→ Stored items
● ● ● ● ●
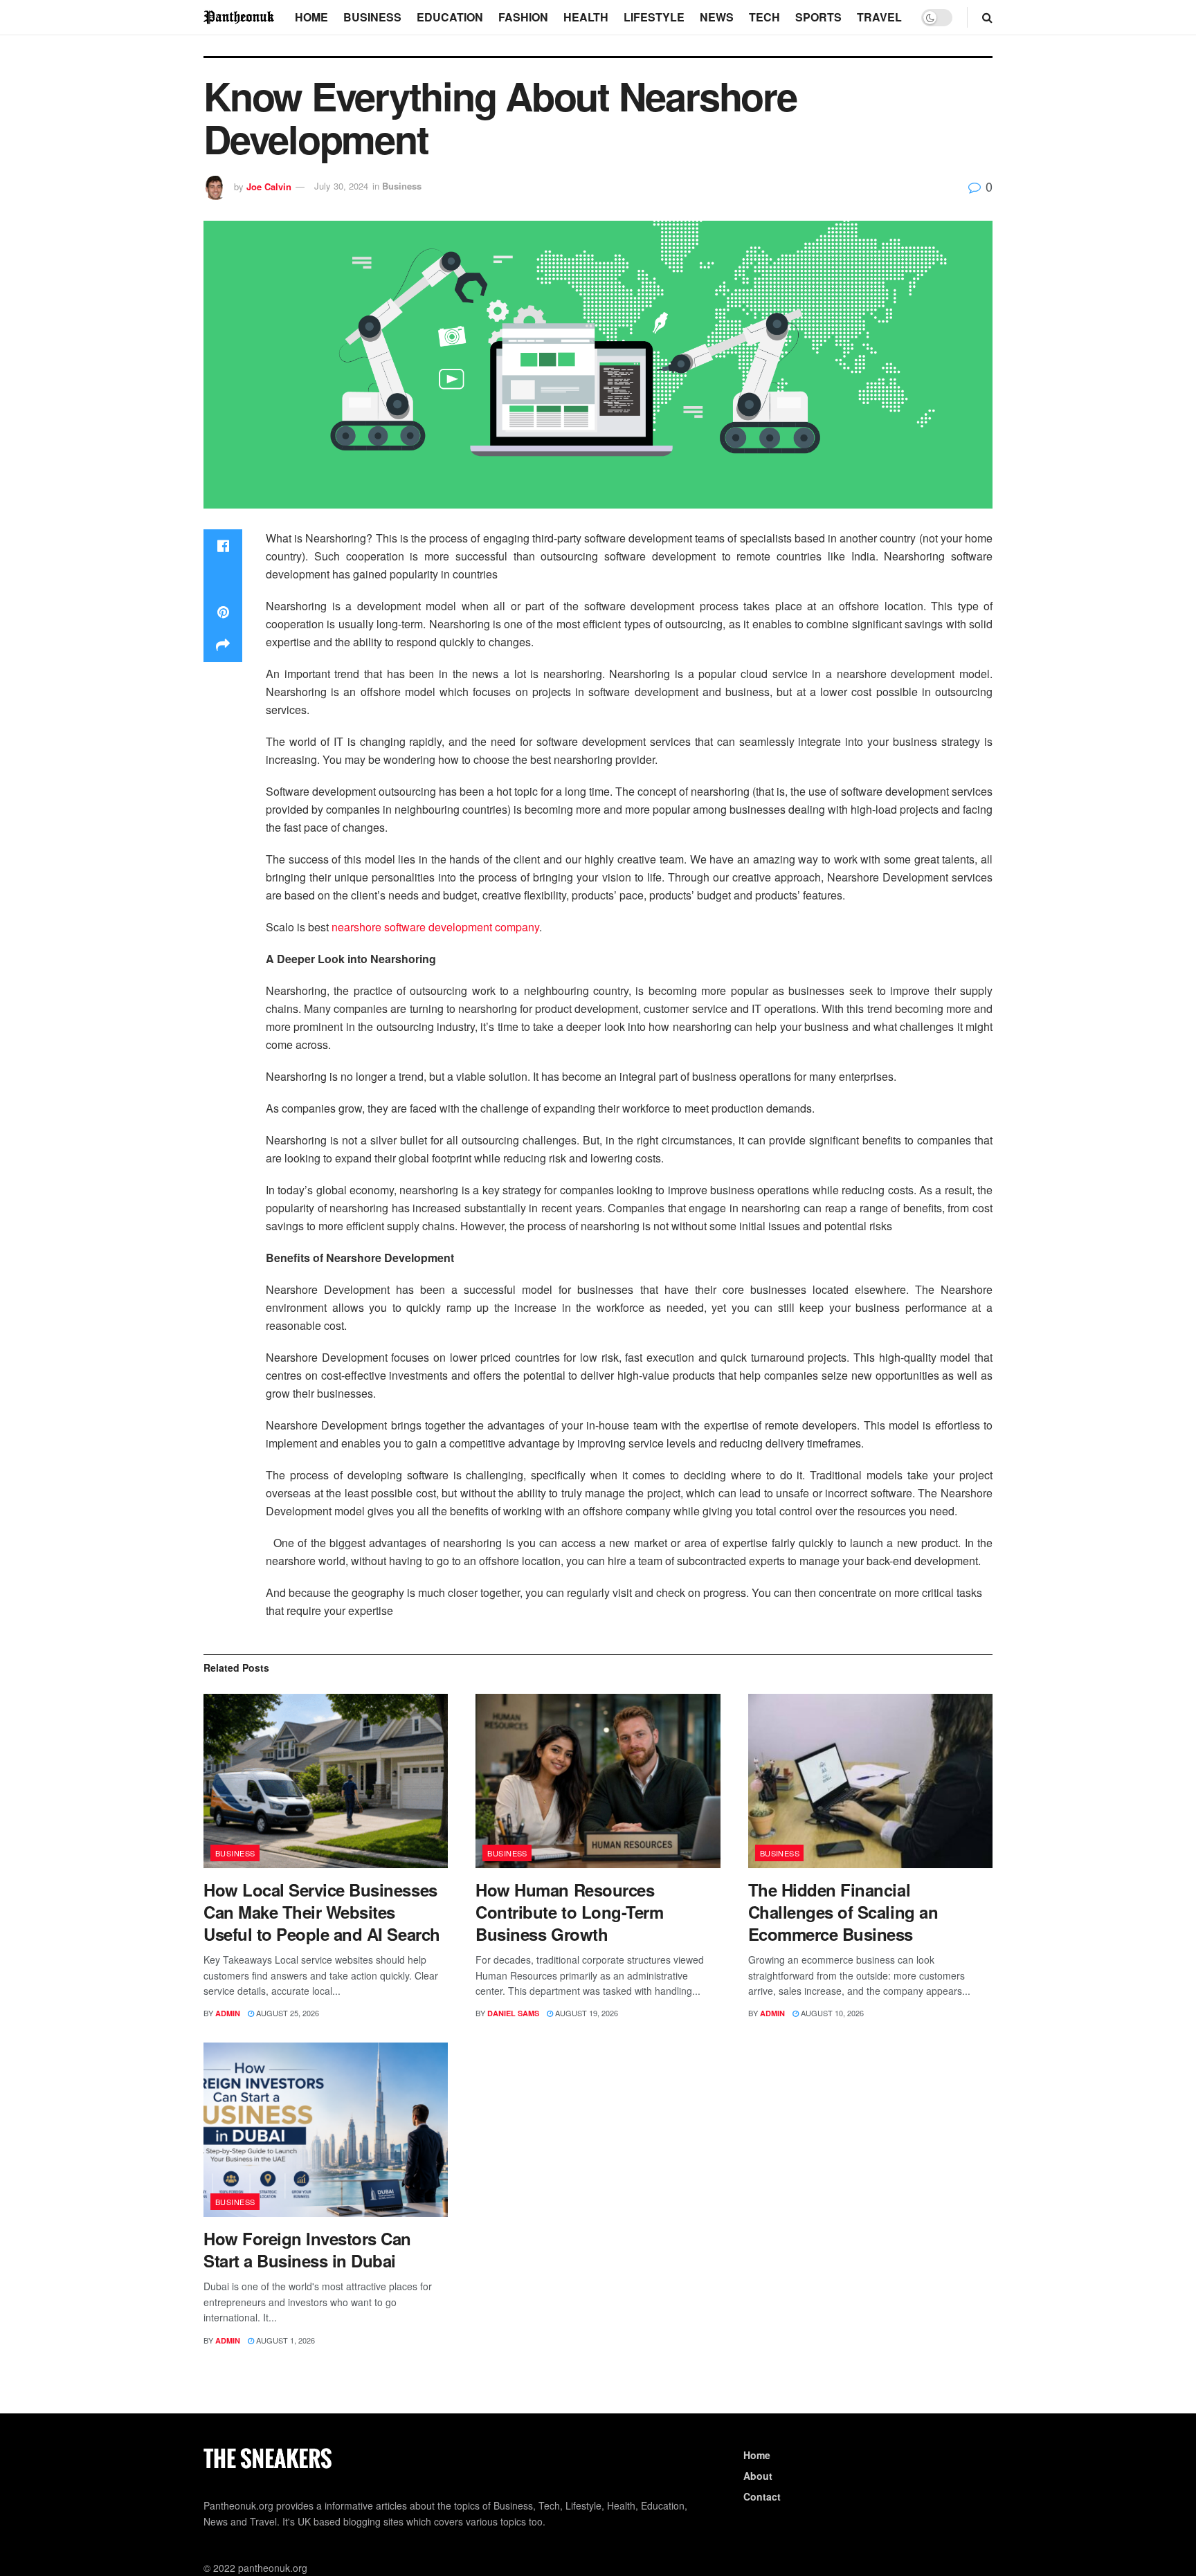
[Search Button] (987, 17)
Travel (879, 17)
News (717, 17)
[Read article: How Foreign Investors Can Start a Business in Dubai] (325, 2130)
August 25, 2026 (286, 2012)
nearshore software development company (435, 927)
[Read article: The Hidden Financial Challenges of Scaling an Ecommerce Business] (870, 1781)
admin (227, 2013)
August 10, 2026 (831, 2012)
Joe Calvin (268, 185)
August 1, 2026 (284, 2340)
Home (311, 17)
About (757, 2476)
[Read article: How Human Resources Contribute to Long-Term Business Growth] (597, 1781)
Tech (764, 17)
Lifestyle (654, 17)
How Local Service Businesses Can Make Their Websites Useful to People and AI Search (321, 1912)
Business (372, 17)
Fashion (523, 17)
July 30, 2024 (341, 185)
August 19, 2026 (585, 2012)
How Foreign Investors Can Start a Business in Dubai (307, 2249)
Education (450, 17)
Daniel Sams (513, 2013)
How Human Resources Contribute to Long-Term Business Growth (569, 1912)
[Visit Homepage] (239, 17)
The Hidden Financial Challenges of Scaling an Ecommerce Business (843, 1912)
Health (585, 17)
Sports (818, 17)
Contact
● ● ● ● ●
→ INSTRUCTIONS FOR THE TASK
Search the data above for the word "Foreign". Copy each line it is in.

→ RESPONSE FOR THIS EXERCISE
[Read article: How Foreign Investors Can Start a Business in Dubai] (325, 2130)
How Foreign Investors Can Start a Business in Dubai (307, 2249)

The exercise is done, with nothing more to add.